2002-08-05 17:18:05

by Marc-Christian Petersen

[permalink] [raw]
Subject: AIO together with SMPtimers-A0 oops and freezing

Hi Ben, Hi Ingo,

Ben, I am using your AIO 20020619 patch + relevant fixes from the AIO
mailinglist together with your patch Ingo, SMPtimers-A0.

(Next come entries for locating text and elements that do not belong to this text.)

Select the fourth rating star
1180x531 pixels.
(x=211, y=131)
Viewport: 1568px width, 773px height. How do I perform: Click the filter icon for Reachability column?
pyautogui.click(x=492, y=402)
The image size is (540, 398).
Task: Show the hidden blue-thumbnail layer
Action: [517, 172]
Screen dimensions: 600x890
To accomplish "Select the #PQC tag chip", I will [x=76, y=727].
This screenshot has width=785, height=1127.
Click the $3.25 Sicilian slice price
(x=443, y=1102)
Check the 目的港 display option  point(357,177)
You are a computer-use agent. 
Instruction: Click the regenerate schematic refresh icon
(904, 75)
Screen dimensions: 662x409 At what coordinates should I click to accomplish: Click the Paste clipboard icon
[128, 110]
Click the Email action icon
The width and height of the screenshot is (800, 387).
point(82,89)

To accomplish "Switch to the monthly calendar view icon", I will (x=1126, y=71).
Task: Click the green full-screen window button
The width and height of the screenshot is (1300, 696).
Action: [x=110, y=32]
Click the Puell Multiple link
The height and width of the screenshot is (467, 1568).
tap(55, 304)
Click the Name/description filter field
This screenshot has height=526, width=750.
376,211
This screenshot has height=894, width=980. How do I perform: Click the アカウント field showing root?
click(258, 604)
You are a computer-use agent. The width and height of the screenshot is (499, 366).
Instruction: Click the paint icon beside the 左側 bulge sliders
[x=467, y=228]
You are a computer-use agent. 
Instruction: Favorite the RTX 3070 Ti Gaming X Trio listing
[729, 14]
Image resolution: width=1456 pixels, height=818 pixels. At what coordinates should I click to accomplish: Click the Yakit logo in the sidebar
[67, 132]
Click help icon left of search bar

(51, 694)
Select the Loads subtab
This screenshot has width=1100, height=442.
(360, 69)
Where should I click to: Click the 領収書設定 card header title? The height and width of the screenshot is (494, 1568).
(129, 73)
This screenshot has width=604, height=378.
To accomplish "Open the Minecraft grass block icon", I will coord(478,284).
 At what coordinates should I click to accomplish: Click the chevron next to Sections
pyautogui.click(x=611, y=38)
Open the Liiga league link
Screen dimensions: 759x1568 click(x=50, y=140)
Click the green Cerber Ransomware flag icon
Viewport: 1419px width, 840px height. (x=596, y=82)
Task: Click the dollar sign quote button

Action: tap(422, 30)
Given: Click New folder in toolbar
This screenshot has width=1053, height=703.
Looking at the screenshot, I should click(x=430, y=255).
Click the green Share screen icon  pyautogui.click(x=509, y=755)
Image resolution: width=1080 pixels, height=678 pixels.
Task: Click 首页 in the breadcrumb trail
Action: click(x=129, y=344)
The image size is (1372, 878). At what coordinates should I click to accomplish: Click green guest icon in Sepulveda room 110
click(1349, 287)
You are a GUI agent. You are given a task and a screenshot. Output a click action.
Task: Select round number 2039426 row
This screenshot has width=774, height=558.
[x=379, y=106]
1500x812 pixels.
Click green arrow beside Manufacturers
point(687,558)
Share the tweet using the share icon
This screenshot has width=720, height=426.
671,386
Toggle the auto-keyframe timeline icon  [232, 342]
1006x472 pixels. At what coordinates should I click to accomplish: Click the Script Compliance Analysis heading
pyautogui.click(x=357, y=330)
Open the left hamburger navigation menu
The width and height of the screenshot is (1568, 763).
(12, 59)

As almost anything for WOLK is selectable via kernel configuration I was able
to track the issue down we've experienced with both together. If I use AIO
without SMPtimers, Oracle 9i works horribly fine :), no oops, no panic, no
freeze, just fast as light ;) ... Unfortunately if I use them both, AIO +
SMPtimers, doing some heavy traffic to the Oracle 9i database, the system
oops() and after that it's almost freezed (only sysrq works).

If I use either AIO _or_ SMPtimers, no problem occurs, all works fine.

Is there any chance to give both a cooperation with each other? :)
Otherwise I have to disable SMPtimers completely from the kernel config if AIO
gets selected as I am not able to fix that issue :|


Kernel is : 2.4.18-wolk3.5-rc4 (sf.net/projects/wolk)
Hardware is: Compaq ML570, Quad Xeon 900MHz, 16GB RAM, u2w scsi raid.
System is : Debian Woody 3.0r0


Many thanks for your help and your time!!


Error follows:
--------------

Unable to handle kernel paging request at virtual address 00v03ab9
printing eip:
c01221e1
*pde = 00000000
Oops: 0002
CPU: 1
EIP: 0010:[<c01221e1>] Not tainted
EFLAGS: 00010002
eax: 08c03ab5 ebx: d1008000 ecx: c03ab501 edx: 00c03ab5
esi: c03ab520 edi: 10c03ab5 ebp: 10x03ab5 esp: d1009f38
ds: 0018 es 0018 ss: 0018
Process swapper (pid: 0, stackpage=d1009000)
Stack: d1008000 00000080 00001020 c03ab520 00000086 c0122844 c03ab520
00000080
00000001 00000000 00000000 c011252d d1008000 d1008000 c0105470
c02af3a8
d1009f7c c0105470 d1008000 d1008000 d1008000 c0105470 00000000
00000000
Call Trace: [<c0122884>] [<c011252d>] [<c0105470>] [<c105470>] [<c105470>]
[<c0105499>] [<c0105502>] [<c0119326>] [<c01191c4>]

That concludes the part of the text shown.